„Wojskowy Sąd Garnizonowy wydał europejski nakaz aresztowania wobec byłego sędziego Wojskowego Sądu Rejonowego Stefana Michnika” – poinformował pion śledczy Instytutu Pamięci Narodowej. Przyrodni brat redaktora naczelnego „Gazety Wyborczej” jest podejrzany o popełnienie 30 przestępstw, m.in. o wydawanie bezprawnych wyroków śmierci wobec żołnierzy polskiego podziemia niepodległościowego.
Europejski nakaz aresztowania Stefana Michnika to efekt wspólnych działań, jakie w tej sprawie podjęli minister sprawiedliwości i prokurator generalny Zbigniew Ziobro oraz dyrektor Głównej Komisji Ścigania Zbrodni przeciwko Narodowi Polskiemu, zastępca Prokuratora Generalnego prok. Andrzej Pozorski.
Wesprzyj nas już teraz!
Michnik jest podejrzany o „zbrodnie komunistyczne wyczerpujące znamiona zbrodni przeciwko ludzkości”, jakich miał dokonać w latach 1952-1953. Jak podkreślają przedstawiciele prowadzącej dochodzenie w tej sprawie prokuratury IPN w Warszawie, Stefan Michnik jest odpowiedzialny za „wydanie bezprawnych wyroków orzekających kary śmierci wobec osób działających na rzecz niepodległego bytu Państwa Polskiego; m.in. kuriera 2. Korpusu Polskiego dowodzonego przez gen.
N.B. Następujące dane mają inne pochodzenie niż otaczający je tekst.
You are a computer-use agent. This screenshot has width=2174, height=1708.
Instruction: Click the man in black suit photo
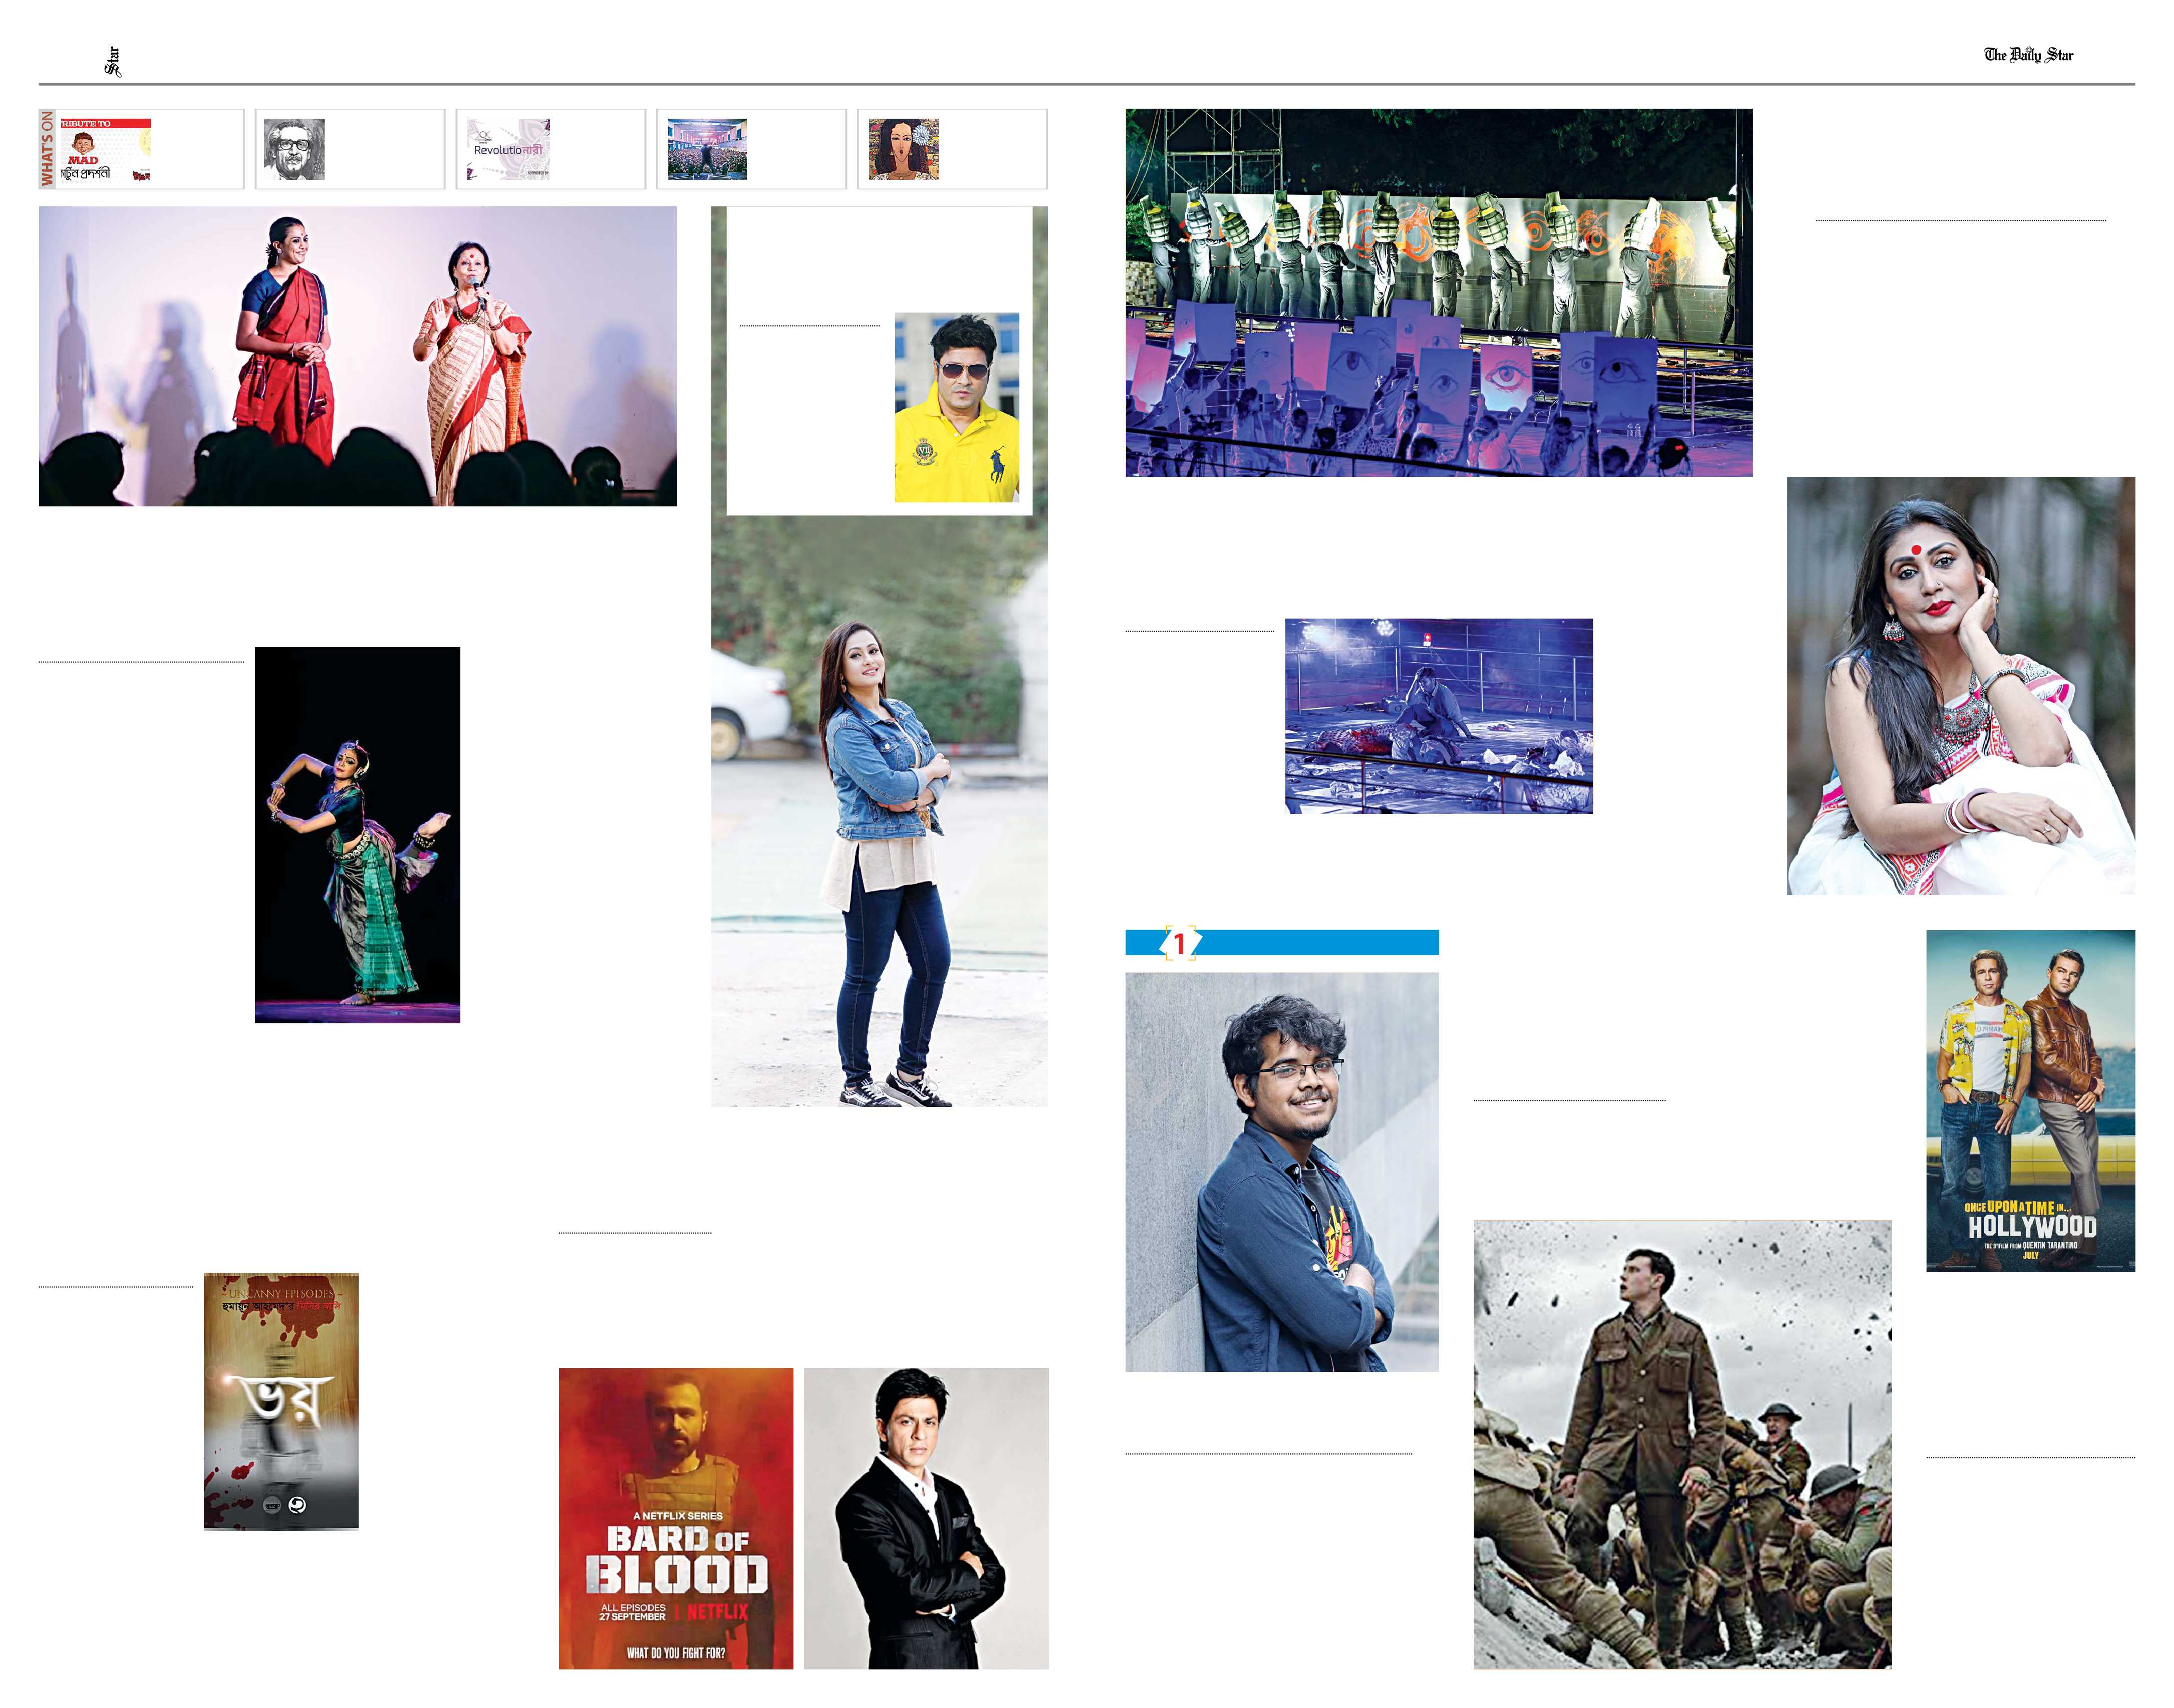click(x=925, y=1518)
Władysława Andersa oraz jednego z żołnierzy ZWZ, Armii Krajowej i Zrzeszenia Wolność i Niezawisłość”. Prokuratura IPN podkreśla, że zarzuty wobec Michnika w tych sprawach jeszcze nie były stawiane.
– W toku postępowania zgromadzono materiał dowodowy dający podstawy do przyjęcia, że sędzia Stefan Michnik „sprzeniewierzył się zasadzie obiektywizmu, określonej w art. 5 ówcześnie obowiązującego kodeksu wojskowego postępowania karnego, a orzekając w sprawach karnych kierował się przede wszystkim przesłankami natury ideologicznej, dążąc do fizycznej eliminacji osób postrzeganych przez ówczesne władze jako przeciwników politycznych” – powiedział prok. Andrzej Pozorski.
Stefan Michnik (ur. 1929) mieszka obecnie w Szwecji i – jak podał pion śledczy IPN – co najmniej od 2008 r. unika jakichkolwiek kontaktów zarówno z przedstawicielami polskiego wymiaru sprawiedliwości, jak też z jakąkolwiek polską placówką dyplomatyczną; nie odbiera również korespondencji kierowanej do niego w sprawie śledztwa.